Несколько молодых дам повернули хорошенькие, украшенные цветами головки, прислушиваясь к словам полковника.
— Он в нынешнем году затмил всех офицеров нашего гарнизона. Придется завязать с ним ссору, чтобы избавиться от него.
— Если он ловелас, тем хуже, — заметила молодая особа с насмешливым лицом. — Терпеть не могу всеобщих кумиров.
Итальянская графиня подождала, пока полковник отойдет, и, слегка ударив веером по пальцам мадемуазель де Нанжи, сказала:
— Не говорите так; вы не знаете, как ценят в нашем обществе мужчину, который жаждет быть любимым.
— Так вы полагаете, что мужчинам стоит только пожелать… — ответила молодая девушка с насмешливыми миндалевидными глазами.
— Мадемуазель, — сказал полковник, подходя к ней, чтобы пригласить ее на танец, — берегитесь, как бы красавец Реймон не услышал вас.
Мадемуазель де Нанжи рассмеялась, но за весь вечер никто из кружка хорошеньких женщин, к которому она принадлежала, не решался больше говорить о господине де Рамьере.
Господин де Рамьер не чувствовал ни скуки, ни отвращения, расхаживая среди оживленной, нарядной толпы.
И все же в тот вечер он никак не мог побороть свою грусть. Снова очутившись в привычном для него обществе, он ощущал нечто вроде упреков совести, вернее — какой-то стыд за сумасбродные мысли, навеянные ему его недостойным увлечением. Он любовался женщинами, такими прекрасными при блеске бальных огней, прислушивался к их тонкой, остроумной болтовне, слышал, как превозносят их таланты, и, глядя на этих избранных красавиц, на царственную роскошь их нарядов, внимая их изящному разговору, во всем видел и чувствовал упрек себе за собственное непорядочное поведение. Но, кроме стыда, Реймона терзали и более мучительные угрызения совести, потому что сердце его, хотя и достаточно закаленное в подобного рода делах, все же было весьма чувствительно к женским слезам.

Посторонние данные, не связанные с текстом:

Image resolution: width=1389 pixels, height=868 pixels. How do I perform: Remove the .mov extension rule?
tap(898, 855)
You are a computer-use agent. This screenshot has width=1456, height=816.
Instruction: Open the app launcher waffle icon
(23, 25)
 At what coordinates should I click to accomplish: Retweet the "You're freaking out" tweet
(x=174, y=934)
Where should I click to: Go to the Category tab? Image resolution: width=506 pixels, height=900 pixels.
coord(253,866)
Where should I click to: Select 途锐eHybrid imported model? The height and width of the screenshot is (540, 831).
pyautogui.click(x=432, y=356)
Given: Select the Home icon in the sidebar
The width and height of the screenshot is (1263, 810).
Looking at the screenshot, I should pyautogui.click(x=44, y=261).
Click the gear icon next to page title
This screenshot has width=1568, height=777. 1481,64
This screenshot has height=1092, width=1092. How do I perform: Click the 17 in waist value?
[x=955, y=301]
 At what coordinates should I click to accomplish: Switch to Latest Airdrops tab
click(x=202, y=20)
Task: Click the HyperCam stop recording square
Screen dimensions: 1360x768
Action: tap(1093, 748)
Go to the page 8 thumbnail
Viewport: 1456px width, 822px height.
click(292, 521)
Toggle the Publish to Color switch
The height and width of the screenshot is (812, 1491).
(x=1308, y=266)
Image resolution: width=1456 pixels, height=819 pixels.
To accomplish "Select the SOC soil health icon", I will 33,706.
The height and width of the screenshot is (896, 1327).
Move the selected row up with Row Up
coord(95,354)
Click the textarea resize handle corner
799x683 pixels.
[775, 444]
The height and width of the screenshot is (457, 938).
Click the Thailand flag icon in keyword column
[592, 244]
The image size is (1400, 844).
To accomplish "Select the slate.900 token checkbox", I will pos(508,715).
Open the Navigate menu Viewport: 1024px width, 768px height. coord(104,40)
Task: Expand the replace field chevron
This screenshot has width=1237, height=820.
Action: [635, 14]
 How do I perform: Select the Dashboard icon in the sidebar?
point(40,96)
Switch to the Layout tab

В этот вечер взоры всех были обращены на одну никому не известную молодую женщину, впервые появившуюся в свете и именно поэтому пользовавшуюся особым вниманием общества. Среди других дам, украшенных бриллиантами, перьями и цветами, она выделялась уже самой простотою своего наряда. Несколько ниток жемчуга, вплетенных в черные волосы, были ее единственным украшением. Матовая белизна ее ожерелья, белое шелковое платье и обнаженные плечи издали сливались в одно целое, и, несмотря на царившую в комнатах жару, на щеках ее играл лишь легкий румянец, нежный, как бенгальская роза, распустившаяся на снегу.